Woko Utoro
Malam Minggu saya berbincang dengan Mr Ferry dari Solo. Dalam perbincangan itu kami menyinggung bola dan pusaran mafia. Kami bicara tentang degradasinya PSS Sleman padahal di pertandingan akhirnya mereka menang. Tapi justru Semen Padang lah yang bertahan karena juga sama-sama menang atas lawannya.
Kata Mr Ferry bisa saja kemenangan atau kekalahan itu terindikasi mafia. Sederhana saja semua pertandingan bisa dilihat dari cara main. Atau dari tujuan apa yang ingin hendak dicari. Intinya kata Mr Ferry semua hal terutama di Indonesia bisa dibeli atau dipermainkan. Beliau juga berseloroh bahwa dalam hal apapun bisa terdapat mafia bahkan di kontestasi Pilpres sekalipun.
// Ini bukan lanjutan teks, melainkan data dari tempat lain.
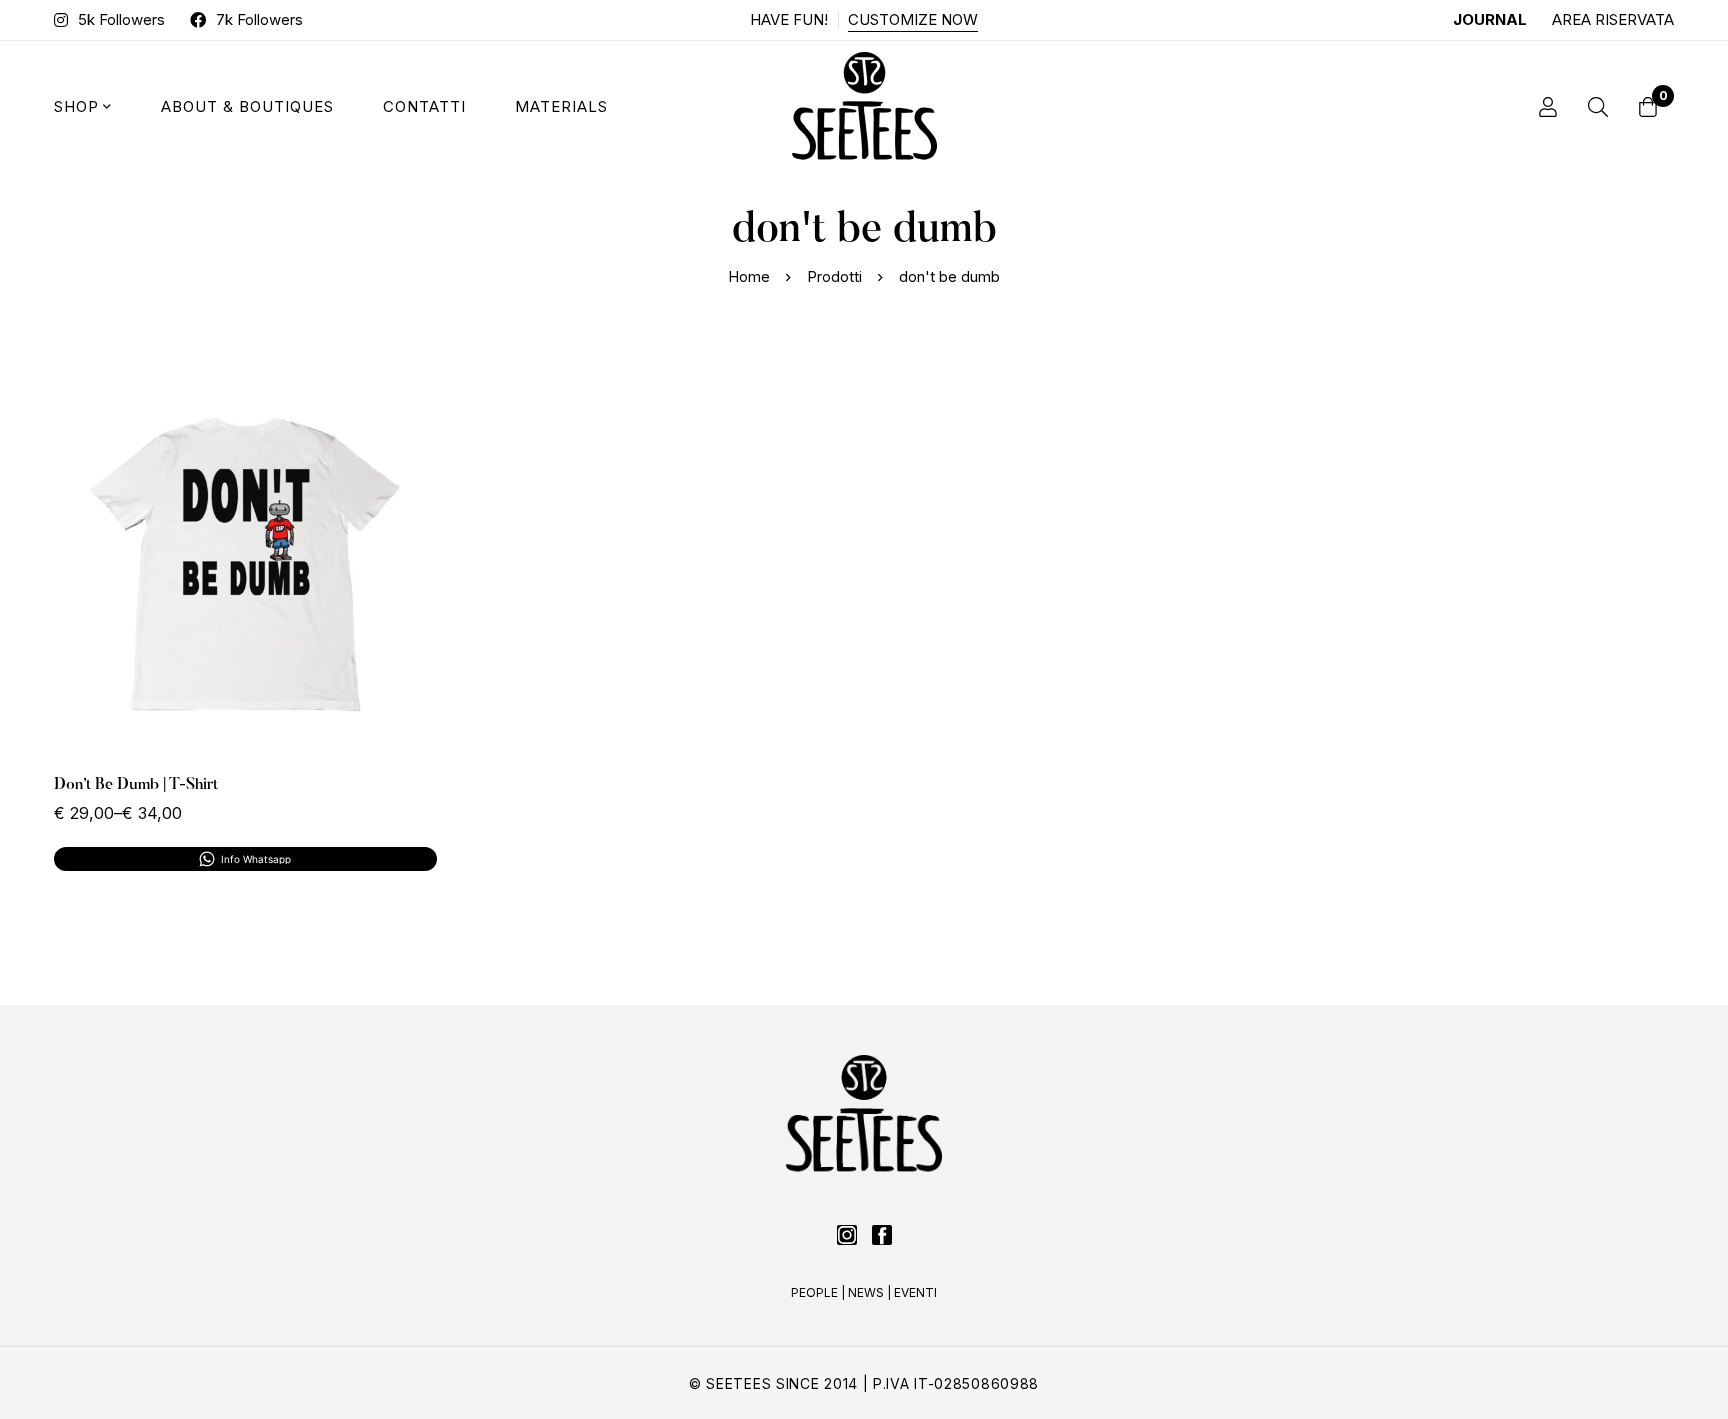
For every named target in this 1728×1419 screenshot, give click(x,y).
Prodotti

Atas apa yang dikisahkan Mr Ferry tersebut saya pun langsung berpikir terbang melayang. Mungkin bisa jadi benar bahwa selama ini kita hanya konsumen yang tak tahu apa-apa di belakang layar. Kita hanya tahu pertandingan sepakbola adalah soal kemampuan, teknik dan upaya cetak gol. Tapi ternyata bisa jadi di dunia si kulit bundar perjudian selalu ada. Sepakbola tidak selamanya indah dengan gol-gol spektakuler. Justru sebaliknya sepakbola hanyalah alat meraup keuntungan.
Soal untung rugi kita jadi ingat obituari dari Sulak alias AS Laksana atas sahabatnya yang meninggal yaitu Harry Wibowo (HarWib). Kata AS Laksana, HarWib mengidamkan Indonesia itu serupa Barcelona ketika mengalahkan Real Madrid dalam setiap kompetisi. Bagi HarWib kemenangan Barcelona atas dominasi Real Madrid adalah seperti kemenangan rakyat dengan oligarki.
Seperti kita tahu di Indonesia ini seolah sulit untuk maju. Karena semua sudah tahu jika negeri ini kesulitan keluar dari cengkeraman oligarki, para pemilik modal besar dan pastinya menguasai segala sektor ekonomi. Bahkan menentukan siapa menang dan kalah adalah pekerjaan mudah. Sehingga tidak aneh jika suara bisa dibeli, hukum bisa ditawar dan jabatan mudah tergadai.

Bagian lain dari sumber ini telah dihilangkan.